What good looks like in practice. You do not need a real-time streaming platform. You need automated, scheduled data movement between your core systems with error handling and monitoring. For most mid-market companies, this means an ETL tool (Fivetran, Airbyte, or similar) pulling data from source systems into a central location, on a daily schedule, with alerts when something breaks.
The minimum bar. Automated daily refresh of your core data (financial, customer, operational) into a central location. The central location can be a data warehouse, a database, or even a well-structured set of tables. The key is automation and monitoring. If a pipeline breaks on Tuesday and nobody notices until the board meeting on Thursday, the integration layer is not ready.
4. Governance framework
What it means. Someone owns data quality. Definitions are documented. Changes to data structures, definitions, or processes go through a review. There are rules about who can modify what.
Why AI needs it. AI models are sensitive to changes in the underlying data. If someone changes the definition of “active customer” in your CRM without updating the model, the model’s predictions shift without explanation. If someone adds a new product category that the model has never seen, the model may produce garbage for that category.
Governance ensures that data changes are intentional, documented, and communicated to downstream consumers, including AI models.
What good looks like in practice. A data dictionary that lists every metric, its definition, its source, and its owner. A change management process that requires approval before modifying metric definitions or data structures. Quarterly reviews of data quality metrics with the leadership team.
This does not need to be heavy. For a company with 15 to 30 key metrics, the data dictionary takes a day to build. The change management process is a shared document that people update when definitions change. The quarterly review is a 30-minute agenda item in the operating review.
The minimum bar. A data dictionary covering the metrics in your board deck and management reporting package, with a named owner for each metric. If the definition of “ARR” exists in one place and one person is accountable for it, you are ahead of 80% of mid-market companies.
5. Skills and literacy
What it means. Your team can work with data. Not just the data analyst or the BI developer. The functional leaders who will consume AI outputs and make decisions based on them.
Why AI needs it. An AI model that produces perfect predictions is useless if the sales VP does not trust it, the operations manager does not understand it, or the CFO cannot validate it. AI adoption is a people problem as much as a technology problem.
What good looks like in practice. The leadership team can interpret a dashboard without someone explaining it. The sales leader understands what a churn prediction score means and how to act on it. The CFO can validate that the model’s inputs match the financial data.

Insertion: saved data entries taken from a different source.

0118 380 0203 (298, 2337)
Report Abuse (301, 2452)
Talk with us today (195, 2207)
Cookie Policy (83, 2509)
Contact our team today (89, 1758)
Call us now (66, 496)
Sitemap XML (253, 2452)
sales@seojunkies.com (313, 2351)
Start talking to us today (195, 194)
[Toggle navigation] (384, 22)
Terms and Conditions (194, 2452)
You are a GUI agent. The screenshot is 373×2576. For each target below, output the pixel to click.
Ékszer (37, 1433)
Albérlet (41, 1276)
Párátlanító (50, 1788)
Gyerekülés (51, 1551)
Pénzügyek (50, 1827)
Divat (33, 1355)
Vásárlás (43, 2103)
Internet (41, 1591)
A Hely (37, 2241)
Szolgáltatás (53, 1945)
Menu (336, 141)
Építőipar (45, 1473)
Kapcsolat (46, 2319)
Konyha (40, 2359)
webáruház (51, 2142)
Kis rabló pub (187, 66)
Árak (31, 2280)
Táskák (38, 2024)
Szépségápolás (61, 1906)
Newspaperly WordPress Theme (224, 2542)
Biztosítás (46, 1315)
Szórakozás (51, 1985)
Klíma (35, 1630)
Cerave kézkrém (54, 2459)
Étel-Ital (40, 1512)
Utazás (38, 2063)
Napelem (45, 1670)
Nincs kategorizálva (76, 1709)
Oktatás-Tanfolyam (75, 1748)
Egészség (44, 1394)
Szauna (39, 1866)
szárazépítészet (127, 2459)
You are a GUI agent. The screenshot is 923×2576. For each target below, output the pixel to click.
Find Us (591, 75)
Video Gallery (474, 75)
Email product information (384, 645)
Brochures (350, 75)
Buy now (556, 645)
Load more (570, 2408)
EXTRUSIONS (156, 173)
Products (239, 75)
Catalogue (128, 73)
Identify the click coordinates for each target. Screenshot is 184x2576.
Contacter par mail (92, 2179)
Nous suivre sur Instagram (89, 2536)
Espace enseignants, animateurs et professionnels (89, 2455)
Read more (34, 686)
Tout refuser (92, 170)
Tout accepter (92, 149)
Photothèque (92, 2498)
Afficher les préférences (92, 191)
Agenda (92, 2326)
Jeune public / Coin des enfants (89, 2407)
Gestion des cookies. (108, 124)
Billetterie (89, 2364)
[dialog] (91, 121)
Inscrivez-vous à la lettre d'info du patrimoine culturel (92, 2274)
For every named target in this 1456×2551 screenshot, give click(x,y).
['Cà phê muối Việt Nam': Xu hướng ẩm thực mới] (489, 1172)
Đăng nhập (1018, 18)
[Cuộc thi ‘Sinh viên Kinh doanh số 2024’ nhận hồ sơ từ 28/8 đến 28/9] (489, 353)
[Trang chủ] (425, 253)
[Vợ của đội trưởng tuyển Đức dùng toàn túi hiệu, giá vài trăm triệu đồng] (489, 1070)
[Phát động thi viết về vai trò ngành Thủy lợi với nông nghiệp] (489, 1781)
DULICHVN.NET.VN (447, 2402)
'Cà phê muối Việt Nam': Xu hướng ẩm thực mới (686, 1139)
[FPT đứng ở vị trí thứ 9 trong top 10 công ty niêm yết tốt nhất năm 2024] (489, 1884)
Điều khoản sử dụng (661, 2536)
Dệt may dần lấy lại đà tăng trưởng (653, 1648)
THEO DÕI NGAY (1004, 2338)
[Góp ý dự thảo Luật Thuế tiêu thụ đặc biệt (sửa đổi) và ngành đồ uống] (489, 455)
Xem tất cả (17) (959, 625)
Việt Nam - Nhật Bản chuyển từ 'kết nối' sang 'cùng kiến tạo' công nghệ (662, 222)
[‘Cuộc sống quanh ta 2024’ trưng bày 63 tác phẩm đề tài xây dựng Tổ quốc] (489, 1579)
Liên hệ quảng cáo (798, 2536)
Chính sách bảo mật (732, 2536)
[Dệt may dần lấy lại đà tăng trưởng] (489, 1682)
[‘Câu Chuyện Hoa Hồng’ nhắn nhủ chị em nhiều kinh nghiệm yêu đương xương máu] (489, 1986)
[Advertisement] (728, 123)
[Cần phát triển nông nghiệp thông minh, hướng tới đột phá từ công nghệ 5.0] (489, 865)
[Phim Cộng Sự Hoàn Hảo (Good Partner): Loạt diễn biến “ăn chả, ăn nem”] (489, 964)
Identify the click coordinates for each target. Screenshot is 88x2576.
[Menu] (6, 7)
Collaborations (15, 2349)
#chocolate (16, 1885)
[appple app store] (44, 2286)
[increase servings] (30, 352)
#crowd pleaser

Functional leaders ask “what data supports that?” as a reflexive question in meetings.
You do not need everyone to write SQL. You need everyone to think critically about data.
The minimum bar. The top 10 people in the company can answer three questions about every metric they report: What is the definition? Where does it come from? How confident are we in it?
The framework applied
Here is how these five prerequisites sequence in practice.
Months 1 to 3. Assess and plan. Run a data readiness assessment against the five prerequisites. Score each one. Identify the gaps. Build a remediation plan. This is the work described in the PE Exit Readiness Checklist, applied through an AI lens.
Months 4 to 9. Build the foundation. Address master data management and data quality baseline first. These are the highest-leverage items. Most AI initiatives fail because of problems in these two areas. Build the integration layer in parallel if you have the capacity. Start the governance framework with the data dictionary.
Months 10 to 12. Pilot AI use cases. With the foundation in place, identify one or two AI use cases that align with the value creation plan. Build them on top of the clean, integrated data. Measure results. Iterate.
Months 13 and beyond. Scale. Expand AI use cases based on what worked. The marginal cost of each new use case is lower because the foundation supports it. Governance and skills develop through practice.
This timeline looks slow to sponsors who want AI results in 90 days. But consider the alternative. Spending months 1 through 6 on an AI initiative that fails because the data is not ready, then spending months 7 through 12 doing the foundation work anyway. The net result is the same timeline, but with six months of wasted effort and a demoralized team.
The PE-specific argument
Private equity firms have a unique advantage and a unique constraint when it comes to AI readiness.
The advantage. PE firms can mandate data standards across their portfolio. They can require consistent definitions, shared tooling, and common reporting. Vista does this. So do other forward-thinking firms. When the sponsor sets the data standard, the portfolio company does not have to figure it out alone.
The constraint. The hold period is finite. You have three to five years to create value and exit. Every month spent on foundation work that does not produce visible results is a month the operating partner has to defend in the quarterly review.
The answer is to treat data readiness as a value creation activity, not a prerequisite. It is not something you do before you create value. It is how you create value. Clean data enables better pricing decisions today. Documented processes enable faster reporting today. Master data management enables accurate customer analytics today. These are not future benefits. They are immediate operational improvements that happen to also enable AI.
When you frame data readiness this way, the conversation with the investment committee changes. You are not asking for permission to spend twelve months on infrastructure. You are delivering operational improvements every quarter that compound into AI readiness over the hold period.
What to tell the investment committee
If you are an operating partner who needs to align the investment committee on data-first versus AI-first, here is the frame.
The ask. Invest the first three quarters in data foundation work (master data, quality, integration, governance). Begin AI pilots in Q4 of the first year.
The return. Data foundation work delivers operational value immediately (faster reporting, better metrics, fewer reconciliation problems). AI pilots in Q4 build on a solid base and have a higher probability of producing actionable results. The alternative (starting AI now on weak data) has a 60 to 80% failure rate based on industry benchmarks.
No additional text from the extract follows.